The payoff is so incredibly worth it.
abak - 5/12/2004 11:57:52 AM
I have a huge capacity to love and care for animals. That's what I do best. Of course that 'skill' wasn't even on the radar screen when selecting a career in college so long ago. And now, though I realize what I love to do, it's 'too late.' Over the years I've become good at computer coding and web site production - and, bottom line, that pays the bills.
How wonderful the world would be if we could (or would) all do for a living what we do best.
lee wilder - 5/11/2004 8:05:07 PM
My talents?

I drink coffee very, very well.

I am a darn good sleeper.

I read well.

Don't want to overwhelm the bloggers with a longer list of talents.
Sean Wheeler - 5/11/2004 12:45:29 PM
There is nothing wrong with having a talent for seeing patterns (this is one of my talents as well). In fact this is one of the 34 talent themes (Analytical) described in the book 'Now, Discover Your Strengths' by Buckingham and Clifton. The whole thesis of this book is about your last question. We shoudl be spend most of our time and energy executing and enhancing our talents and avoid our weaknesses.

After reading this book and taking the StrengthsFinder survey, I was able to see how my talents had affected the arc of my career.
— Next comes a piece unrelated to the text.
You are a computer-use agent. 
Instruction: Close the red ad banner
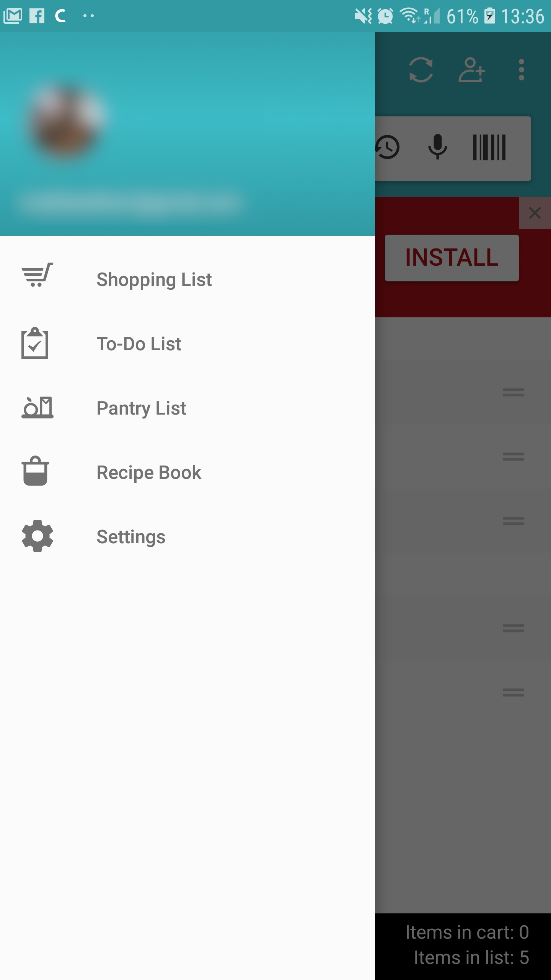[x=535, y=213]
Inherently, I knew what myh talents were but this book gave me the framework and vocabulary to articulate them in a way that was meaningful to me and, most importantly, to my management.
Elizabeth Albrycht - 5/11/2004 9:47:14 AM
When I was growing up I always wanted to have a great talent. I was smart, but not the smartest. I played the flute, but wasn't first chair. I couldn't dance or act well enough to be a performer, although I loved Drama Club. I was no athlete.

Later, as I entered the workforce I still questioned my talents. I had studied communications and I was a generalist. In a world where specialists are extolled, generalists seem to have little place or praise. Plus, I went into a business that is widely denegrated (PR).
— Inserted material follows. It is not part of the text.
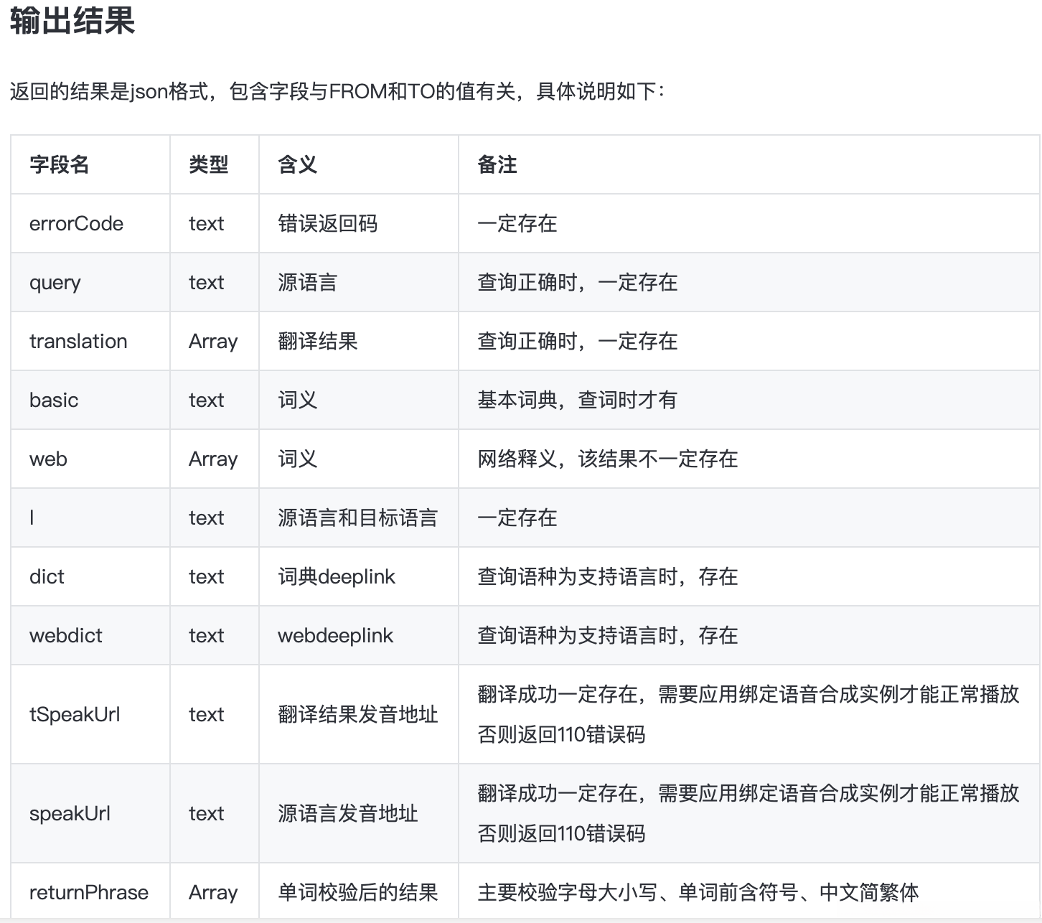Click the query row in the table

pos(55,282)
Now, I have a better sense of what my talent is. As Anita said above, I can see patterns. I have never heard anyone else claim that and I laughed with delight when I read her post. Actually, I usually describe it as the ability to synthesize extremely large amounts of information and make practical recommendations based on it. I like 'Pattern Master' better, but I think it would get too many snickers, even though I am still tempted to put it on my business card.

When I get the chance to really do what I love, based on this talent, I am in love with my job. Unfortunately, I can't spend most of my time doing this, although I have made progress in redefining my role towards this goal.
Marcia Hansen - 5/11/2004 12:51:09 AM
Chris, I think one of the purposes of Worthwhile is to help us transform, reframe, or re-imagine our so-called mundane talents and make them sexy or find work that we feel passionate about. You never know, you may unknowingly touch someone's life incredibly by expressing an idea or recommendation so very clearly! I peeked at your blog and from what I read very quickly was, you've got a talent for consulting and people come to you for advice. That's cool!
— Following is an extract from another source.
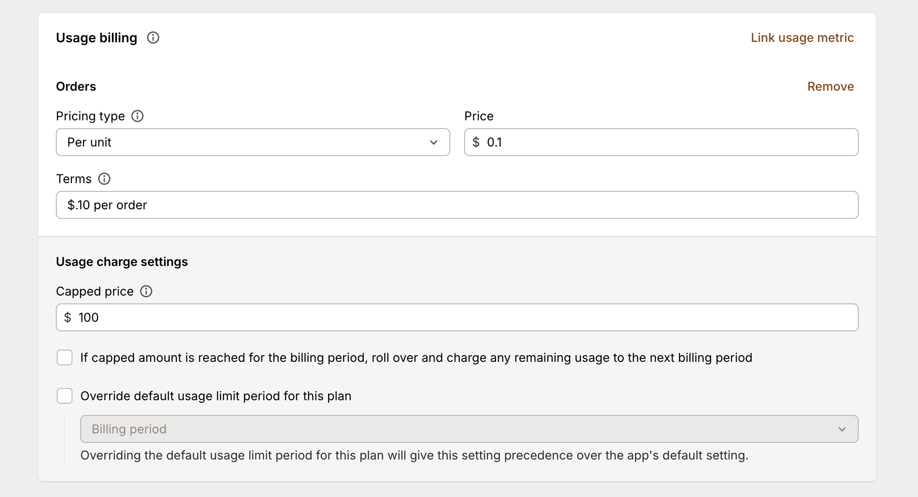Enable rollover of remaining usage to next billing period
The width and height of the screenshot is (918, 497).
pos(64,357)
I have always had the impression that I needed to slow-down in order to be true to myself and honor my ideal work/life balance. However, what I am learning after much investigation is that I function best when I can fly at 90 mph. I also have a natural enthusiasm for learning new things and given enough freedom, I can create brilliant solutions. (ok, I have to admit, I hesitated and it was hard to use such a strong adjective as brilliant in the above sentence!)
Chris Yeh - 5/10/2004 11:34:42 PM
Unfortunately, few of us have a transcendent and sexy talent. 'Write music of surpassing beauty' is one thing, 'Sit in meetings and write clear and concise memos' is quite different.

I would like to be a creative and innovative thinker; instead, I'm an organized and systematic thinker that is good at exploring different incremental options and expressing a clear recommendation. Useful for the business world, but unlikely to bring me immortality!